Having been stuck on the investment deal since 2014, China is pushing for an end to the negotiation saga. While there has been a lot of internal resistance regarding the deal inside the European Union (EU), due to China’s non-commitment to the clauses in the ILO and European criticism of the human rights violation in China especially on the Uighur community.
China has been pushing for a deal despite no concessions from the EU, which shows how important this deal is to China. It is willing to push through despite already making greater concessions in its market and is even willing to concede to European demands on human rights.
Earlier this week, European officials said that China and the European Union will agree to provide EU firms with better access to the Chinese market, strengthen conditions on competition, and protect EU investments in China.
The Investment Deal talks started in 2014, but have stood still for years as the EU said China struggled to deliver on commitments to lift EU investment curtailment amid a commitment to build the second-largest economy in the world.
“The talks are about to be concluded. It’s looking good. There are only some minor details left which need to be hammered out,” an EU official with knowledge of the talks told Reuters.
“As things stand now, the political agreement between the EU and China will be sealed on Wednesday.”
The spokesperson for the Chinese Foreign Ministry Wang Wenbin said on Tuesday that negotiations had advanced tremendously. He also told the press that China hopes to strike an agreement “at an early date”.
The Investment Agreement also forbids the compulsory transfer of technology by EU companies founded in China and includes steps to discipline Chinese state-owned enterprises about competition in the Chinese market and rules on the accountability of state subsidies to Chinese enterprises.

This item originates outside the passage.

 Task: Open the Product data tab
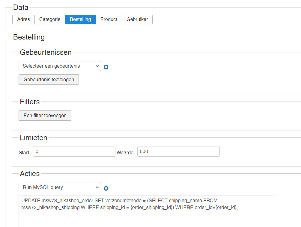[x=109, y=19]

Under the deal, China will also commit itself to compliance with the forced labour laws of the International Labour Organization.

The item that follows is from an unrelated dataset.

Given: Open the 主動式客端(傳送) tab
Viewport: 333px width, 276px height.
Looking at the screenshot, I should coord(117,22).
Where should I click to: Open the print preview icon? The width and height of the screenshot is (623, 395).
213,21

This deal seems to be forced upon China, with the EU bending it over to get it wants and Beijing is pushing for the deal even though there have been no reported concessions from the European Union.
This shows that the deal is very important for China. With a stagnating economy and a BRI, which was meant to recuperate the stagnating economy already failing, China is toeing the European line. Moreover, in the past month, Xi Jinping has openly stated his desire and the possibility of joining the CPTPP formerly known as the TPP.
China’s U-turn on the TPP is significant because at the time the TPP was being formalized, China had objected sharply. They criticised the TPP because of the standards that were set in regards to market liberation and human rights was a US-led coalition to impede China’s progress. But now, even after signing the Regional Comprehensive Economic Partnership, China wanted to be a part of the CPTPP, underlining the RCEP’s back draws.
India’s decision to not join the RCEP, depreciated the impact of the RCEP substantially, while for the CPTPP, with Biden looking more likely to join the Trans-Pacific Partnership, China wanted to join it before the US to take up advantageous positions in light of the uncertainty that has now surrounded Biden’s policy outlooks towards China.
But with Japan, tightly holding down the fort, it has already stated that no concessions can be made for many states in terms of the standards required for other states to join the trade partnership, essentially shutting the door for China’s admittance into the CPTPP.
With RCEP already weakened and the TPP out of its reach, China needs the EU investment deal, to get itself involved in the changing trade order once the pandemic ends. China needs to expand more and diversify its free trade market, and to do that it needs to make itself more inclusive and accessible to other states.
While China has bent itself backwards to try and push through the EU investment deal, it is still pushing for a Japan and South Korea trilateral trade agreement.
China’s economic concerns have been compounded by its diplomatic failures and thus, China needs to provide more concessions to these states. Chinese aggression in its peripheral regions and its wolf warrior and debt trap policies have been in the spotlight. WHO’s failures to address the pandemic in China quickly, really pushed China into the spotlight as a threat and rival rather than an opportunity and now the EU is taking full advantage that China’s vulnerability has presented.